- INSTRUCTIONS FOR THE TASK
Find each line of the entries with the string "will", please, and copy it.

____________

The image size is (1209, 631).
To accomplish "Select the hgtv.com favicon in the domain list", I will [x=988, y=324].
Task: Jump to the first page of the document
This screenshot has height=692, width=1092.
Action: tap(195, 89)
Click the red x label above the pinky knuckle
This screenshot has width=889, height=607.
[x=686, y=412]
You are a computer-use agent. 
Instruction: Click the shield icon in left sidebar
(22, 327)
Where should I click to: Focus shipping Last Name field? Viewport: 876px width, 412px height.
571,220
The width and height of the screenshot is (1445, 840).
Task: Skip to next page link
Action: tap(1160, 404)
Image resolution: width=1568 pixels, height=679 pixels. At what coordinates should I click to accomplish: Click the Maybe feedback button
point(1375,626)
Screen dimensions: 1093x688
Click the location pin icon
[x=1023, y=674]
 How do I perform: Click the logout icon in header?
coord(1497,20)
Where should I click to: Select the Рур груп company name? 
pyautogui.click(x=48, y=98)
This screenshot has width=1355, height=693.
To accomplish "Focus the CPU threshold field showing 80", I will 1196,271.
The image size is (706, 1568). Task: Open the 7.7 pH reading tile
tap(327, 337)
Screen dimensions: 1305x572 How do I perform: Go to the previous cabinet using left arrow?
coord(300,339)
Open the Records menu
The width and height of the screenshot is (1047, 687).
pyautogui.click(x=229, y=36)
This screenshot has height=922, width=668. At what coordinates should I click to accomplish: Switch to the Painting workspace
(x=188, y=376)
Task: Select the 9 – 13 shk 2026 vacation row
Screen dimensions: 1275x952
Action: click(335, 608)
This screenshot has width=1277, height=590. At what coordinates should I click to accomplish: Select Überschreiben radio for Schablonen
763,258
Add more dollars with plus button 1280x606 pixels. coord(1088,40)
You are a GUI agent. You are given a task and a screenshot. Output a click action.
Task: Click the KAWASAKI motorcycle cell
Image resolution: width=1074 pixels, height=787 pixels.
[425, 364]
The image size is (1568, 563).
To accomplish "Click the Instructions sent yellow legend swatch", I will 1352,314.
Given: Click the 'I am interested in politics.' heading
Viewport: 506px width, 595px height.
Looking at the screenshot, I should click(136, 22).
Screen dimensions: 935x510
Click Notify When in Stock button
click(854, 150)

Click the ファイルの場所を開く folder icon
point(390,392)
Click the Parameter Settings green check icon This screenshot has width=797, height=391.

____________

- EXERCISE OUTPUT
To accomplish "Select the hgtv.com favicon in the domain list", I will [x=988, y=324].
To accomplish "Focus the CPU threshold field showing 80", I will 1196,271.
To accomplish "Click the Instructions sent yellow legend swatch", I will 1352,314.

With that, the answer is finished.